··· Document segment

VideoRefer Suite: Advancing Spatial-Temporal Object Understanding with Video LLM¶
Conference: CVPR 2025
arXiv: 2501.00599
Code: Available (Project Page + Code links)
Area: Video Understanding
Keywords: Video Region Understanding, Object-level Instruction Data, Spatial-Temporal Object Encoder, Video LLMs, Fine-grained Understanding
TL;DR¶
VideoRefer Suite is a systematic system consisting of a dataset (700K object-level video instruction data), a model (a spatial-temporal object encoder enabling pixel-level region understanding), and a benchmark (multi-dimensional evaluation) to empower Video LLMs with the ability to perceive, reason about, and retrieve any object in a video at any timestamp.
Background & Motivation¶
Background: Video LLMs (e.g., VideoLLaMA2) perform exceptionally well in overall video understanding, but they primarily focus on scene-level understanding and fail to precisely target user-specified objects. Although region understanding methods in the image domain (such as GPT4RoI, Ferret, Osprey) are relatively mature, research on object-level understanding in the video domain remains limited.
Limitations of Prior Work: (1) Existing video region understanding methods (such as Artemis) only support single-object, coarse bounding-box-level features, falling short in analyzing multi-object relationships and complex reasoning; (2) Directly converting bounding box coordinates into text prompts (e.g., VTimeLLM) leading to imprecise region understanding; (3) Lack of high-quality object-level video instruction data and comprehensive evaluation benchmarks.
Key Challenge: Fine-grained understanding in videos requires both precise spatial localization (pixel-level masks) and rich temporal context (cross-frame tracking). Existing architectures and data are insufficient to support this requirement.
Goal: To build VideoRefer Suite—a complete solution covering data, models, and benchmarks—to empower Video LLMs to perform fine-grained video understanding for any object at any time.
Key Insight: Employ a multi-agent data engine to automatically construct high-quality object-level annotations, design a unified spatial-temporal object encoder to support a mixture of single-frame and multi-frame inputs, and establish a comprehensive benchmark containing both description generation and multiple-choice questions.

······

__Questions__
• a. List every keyword given in the VideoRefer Suite summary.
• b. According to the VideoRefer Suite summary, how much object-level video instruction data does the dataset contain?

··· Information supplied

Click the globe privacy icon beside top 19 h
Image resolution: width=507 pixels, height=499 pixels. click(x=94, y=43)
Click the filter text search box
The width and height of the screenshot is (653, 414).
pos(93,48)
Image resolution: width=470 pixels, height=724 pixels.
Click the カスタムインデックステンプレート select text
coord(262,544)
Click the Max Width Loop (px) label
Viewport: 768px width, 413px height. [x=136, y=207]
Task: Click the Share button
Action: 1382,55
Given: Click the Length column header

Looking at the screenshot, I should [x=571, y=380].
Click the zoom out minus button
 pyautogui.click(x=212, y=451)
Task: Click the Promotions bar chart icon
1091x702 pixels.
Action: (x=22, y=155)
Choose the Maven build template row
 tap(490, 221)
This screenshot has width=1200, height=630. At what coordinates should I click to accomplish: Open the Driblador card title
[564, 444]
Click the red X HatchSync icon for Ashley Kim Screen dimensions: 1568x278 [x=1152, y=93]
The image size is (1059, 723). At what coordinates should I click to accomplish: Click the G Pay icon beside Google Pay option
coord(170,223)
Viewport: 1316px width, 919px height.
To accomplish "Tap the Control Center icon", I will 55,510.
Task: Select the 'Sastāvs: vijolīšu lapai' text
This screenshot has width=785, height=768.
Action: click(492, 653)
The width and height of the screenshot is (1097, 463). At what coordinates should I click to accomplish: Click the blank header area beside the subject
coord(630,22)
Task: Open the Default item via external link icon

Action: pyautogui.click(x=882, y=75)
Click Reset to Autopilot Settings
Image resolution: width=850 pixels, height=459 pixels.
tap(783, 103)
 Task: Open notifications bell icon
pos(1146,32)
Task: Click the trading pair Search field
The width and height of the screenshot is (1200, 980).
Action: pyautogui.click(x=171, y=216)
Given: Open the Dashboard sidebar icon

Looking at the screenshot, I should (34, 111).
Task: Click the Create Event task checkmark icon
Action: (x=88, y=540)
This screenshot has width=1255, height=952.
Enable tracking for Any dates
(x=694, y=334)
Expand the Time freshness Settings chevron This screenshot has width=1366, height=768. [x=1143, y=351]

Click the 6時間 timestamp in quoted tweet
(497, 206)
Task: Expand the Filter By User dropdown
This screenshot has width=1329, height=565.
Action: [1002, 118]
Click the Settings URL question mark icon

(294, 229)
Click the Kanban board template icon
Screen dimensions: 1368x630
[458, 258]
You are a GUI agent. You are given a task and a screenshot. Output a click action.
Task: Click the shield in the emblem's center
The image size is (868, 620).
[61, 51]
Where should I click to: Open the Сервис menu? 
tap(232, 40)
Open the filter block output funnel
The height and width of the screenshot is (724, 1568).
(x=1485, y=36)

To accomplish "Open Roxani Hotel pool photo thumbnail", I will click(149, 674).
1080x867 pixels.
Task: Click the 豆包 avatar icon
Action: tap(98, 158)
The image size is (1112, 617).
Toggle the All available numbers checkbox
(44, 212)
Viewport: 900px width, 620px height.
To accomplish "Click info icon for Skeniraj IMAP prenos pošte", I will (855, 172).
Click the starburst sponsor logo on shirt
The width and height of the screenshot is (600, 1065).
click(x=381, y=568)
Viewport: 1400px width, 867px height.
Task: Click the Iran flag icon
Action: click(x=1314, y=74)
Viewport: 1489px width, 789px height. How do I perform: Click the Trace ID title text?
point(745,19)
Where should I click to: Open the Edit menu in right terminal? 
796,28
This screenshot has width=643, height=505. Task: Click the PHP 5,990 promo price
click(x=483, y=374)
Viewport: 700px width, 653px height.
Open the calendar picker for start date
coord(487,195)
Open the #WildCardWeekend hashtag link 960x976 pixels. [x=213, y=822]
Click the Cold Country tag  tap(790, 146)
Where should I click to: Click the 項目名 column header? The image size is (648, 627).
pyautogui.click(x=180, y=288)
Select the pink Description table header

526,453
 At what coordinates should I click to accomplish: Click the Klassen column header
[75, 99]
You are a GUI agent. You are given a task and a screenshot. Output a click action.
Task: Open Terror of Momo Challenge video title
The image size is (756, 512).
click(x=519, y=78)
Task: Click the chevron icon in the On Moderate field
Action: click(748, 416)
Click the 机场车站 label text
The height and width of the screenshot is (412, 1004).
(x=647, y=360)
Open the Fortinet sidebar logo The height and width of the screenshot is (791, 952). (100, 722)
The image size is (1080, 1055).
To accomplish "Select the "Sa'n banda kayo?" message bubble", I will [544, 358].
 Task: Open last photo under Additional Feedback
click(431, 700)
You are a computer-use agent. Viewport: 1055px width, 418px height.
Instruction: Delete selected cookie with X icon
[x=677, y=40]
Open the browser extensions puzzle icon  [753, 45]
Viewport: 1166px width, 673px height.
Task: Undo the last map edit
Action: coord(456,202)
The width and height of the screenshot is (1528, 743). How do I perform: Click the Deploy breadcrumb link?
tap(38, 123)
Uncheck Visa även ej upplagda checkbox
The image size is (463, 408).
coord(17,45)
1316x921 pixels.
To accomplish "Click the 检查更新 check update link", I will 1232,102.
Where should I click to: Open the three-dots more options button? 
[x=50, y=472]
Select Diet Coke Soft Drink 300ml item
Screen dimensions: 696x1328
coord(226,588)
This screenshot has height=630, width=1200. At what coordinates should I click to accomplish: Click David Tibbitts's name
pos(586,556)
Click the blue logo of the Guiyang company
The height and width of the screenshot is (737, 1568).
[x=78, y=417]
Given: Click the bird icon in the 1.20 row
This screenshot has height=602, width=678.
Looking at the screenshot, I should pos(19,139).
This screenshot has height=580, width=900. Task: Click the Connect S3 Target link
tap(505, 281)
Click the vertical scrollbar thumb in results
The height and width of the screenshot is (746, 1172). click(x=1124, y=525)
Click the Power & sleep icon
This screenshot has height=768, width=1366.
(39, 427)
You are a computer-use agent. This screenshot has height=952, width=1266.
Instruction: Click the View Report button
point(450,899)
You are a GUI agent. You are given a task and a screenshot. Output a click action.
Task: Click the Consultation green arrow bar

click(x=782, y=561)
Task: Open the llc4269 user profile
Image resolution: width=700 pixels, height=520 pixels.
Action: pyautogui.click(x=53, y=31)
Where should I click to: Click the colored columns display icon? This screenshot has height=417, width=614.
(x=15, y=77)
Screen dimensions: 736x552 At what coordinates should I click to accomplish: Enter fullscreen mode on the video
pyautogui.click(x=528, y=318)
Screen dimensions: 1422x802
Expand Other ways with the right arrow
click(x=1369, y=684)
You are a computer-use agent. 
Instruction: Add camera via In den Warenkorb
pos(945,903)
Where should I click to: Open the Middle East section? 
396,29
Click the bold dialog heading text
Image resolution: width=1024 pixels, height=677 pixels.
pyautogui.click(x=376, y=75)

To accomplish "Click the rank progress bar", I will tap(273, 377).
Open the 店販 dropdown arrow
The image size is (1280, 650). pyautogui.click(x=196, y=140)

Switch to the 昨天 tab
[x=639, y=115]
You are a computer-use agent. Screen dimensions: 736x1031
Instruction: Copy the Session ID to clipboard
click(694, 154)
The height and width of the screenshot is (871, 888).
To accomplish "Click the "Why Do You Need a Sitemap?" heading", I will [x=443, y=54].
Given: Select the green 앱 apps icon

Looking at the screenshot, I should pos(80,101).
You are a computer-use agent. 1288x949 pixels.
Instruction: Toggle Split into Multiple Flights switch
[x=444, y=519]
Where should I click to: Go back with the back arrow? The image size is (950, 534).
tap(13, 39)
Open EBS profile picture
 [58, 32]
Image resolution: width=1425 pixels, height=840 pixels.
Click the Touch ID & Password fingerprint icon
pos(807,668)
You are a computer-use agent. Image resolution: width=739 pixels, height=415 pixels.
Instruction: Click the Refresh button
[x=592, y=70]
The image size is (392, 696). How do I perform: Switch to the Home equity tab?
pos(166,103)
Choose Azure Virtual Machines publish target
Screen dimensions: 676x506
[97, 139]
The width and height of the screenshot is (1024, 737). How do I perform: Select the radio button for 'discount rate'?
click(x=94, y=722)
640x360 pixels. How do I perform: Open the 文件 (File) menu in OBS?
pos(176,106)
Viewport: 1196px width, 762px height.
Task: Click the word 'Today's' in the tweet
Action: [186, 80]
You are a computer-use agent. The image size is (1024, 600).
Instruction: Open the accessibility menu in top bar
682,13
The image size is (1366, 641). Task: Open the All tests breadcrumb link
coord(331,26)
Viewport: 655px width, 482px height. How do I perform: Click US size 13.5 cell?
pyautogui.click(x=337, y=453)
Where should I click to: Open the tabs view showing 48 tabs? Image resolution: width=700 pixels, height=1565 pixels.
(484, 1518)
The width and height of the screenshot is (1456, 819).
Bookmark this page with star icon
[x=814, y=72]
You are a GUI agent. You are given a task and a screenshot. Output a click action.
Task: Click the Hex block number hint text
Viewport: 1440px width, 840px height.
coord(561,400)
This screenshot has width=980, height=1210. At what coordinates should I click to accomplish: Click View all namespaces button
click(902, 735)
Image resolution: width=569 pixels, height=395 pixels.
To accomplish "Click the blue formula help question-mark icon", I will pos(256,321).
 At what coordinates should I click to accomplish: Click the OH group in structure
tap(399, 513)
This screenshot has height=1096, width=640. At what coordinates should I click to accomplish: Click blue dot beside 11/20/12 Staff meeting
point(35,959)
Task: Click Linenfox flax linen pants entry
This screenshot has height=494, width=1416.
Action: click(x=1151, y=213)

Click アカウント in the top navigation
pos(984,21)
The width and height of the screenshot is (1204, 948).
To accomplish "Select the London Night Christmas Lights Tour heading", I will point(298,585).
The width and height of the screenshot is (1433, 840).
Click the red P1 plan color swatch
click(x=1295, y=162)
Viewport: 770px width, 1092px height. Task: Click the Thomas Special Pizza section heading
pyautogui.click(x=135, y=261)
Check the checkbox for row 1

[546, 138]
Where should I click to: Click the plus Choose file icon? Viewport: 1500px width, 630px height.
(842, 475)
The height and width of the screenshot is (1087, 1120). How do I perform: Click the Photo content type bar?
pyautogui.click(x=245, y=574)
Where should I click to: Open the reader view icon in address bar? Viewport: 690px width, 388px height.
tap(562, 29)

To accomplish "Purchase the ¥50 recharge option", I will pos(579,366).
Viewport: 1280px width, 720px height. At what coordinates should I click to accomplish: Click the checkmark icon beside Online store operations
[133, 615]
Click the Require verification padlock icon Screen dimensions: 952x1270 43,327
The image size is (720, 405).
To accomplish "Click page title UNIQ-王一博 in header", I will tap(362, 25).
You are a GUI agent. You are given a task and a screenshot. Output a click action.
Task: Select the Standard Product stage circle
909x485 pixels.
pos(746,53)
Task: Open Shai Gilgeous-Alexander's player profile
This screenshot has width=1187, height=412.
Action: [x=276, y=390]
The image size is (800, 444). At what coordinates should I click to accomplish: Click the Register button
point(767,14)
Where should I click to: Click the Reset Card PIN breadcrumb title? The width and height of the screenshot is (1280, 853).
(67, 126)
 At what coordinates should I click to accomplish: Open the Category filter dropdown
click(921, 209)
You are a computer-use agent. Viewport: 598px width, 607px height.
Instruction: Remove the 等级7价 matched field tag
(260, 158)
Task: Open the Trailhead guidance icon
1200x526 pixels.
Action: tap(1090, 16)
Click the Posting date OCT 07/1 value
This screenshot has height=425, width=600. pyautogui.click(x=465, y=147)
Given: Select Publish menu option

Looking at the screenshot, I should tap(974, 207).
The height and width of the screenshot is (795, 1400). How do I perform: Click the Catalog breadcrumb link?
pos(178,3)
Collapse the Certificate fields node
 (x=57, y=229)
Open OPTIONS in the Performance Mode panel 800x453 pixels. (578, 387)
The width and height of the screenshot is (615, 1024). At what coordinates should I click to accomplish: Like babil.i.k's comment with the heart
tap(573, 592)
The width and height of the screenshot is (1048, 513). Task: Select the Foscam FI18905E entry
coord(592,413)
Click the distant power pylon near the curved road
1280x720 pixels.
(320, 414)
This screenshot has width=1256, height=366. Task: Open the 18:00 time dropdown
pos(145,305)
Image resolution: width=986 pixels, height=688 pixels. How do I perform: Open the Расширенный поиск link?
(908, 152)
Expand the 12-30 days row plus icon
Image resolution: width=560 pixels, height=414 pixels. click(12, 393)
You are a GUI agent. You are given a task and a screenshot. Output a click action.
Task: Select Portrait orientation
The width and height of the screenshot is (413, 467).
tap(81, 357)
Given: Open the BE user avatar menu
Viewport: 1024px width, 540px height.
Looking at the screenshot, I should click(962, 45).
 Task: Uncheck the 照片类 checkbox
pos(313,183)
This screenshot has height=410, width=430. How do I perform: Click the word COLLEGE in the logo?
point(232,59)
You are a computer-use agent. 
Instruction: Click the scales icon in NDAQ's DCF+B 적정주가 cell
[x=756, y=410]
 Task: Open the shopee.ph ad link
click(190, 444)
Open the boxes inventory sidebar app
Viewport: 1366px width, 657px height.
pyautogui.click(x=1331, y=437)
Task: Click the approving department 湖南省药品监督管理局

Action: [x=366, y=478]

······

__Solutions by task__
• a. Video Region Understanding, Object-level Instruction Data, Spatial-Temporal Object Encoder, Video LLMs, Fine-grained Understanding

• b. 700K object-level video instruction data.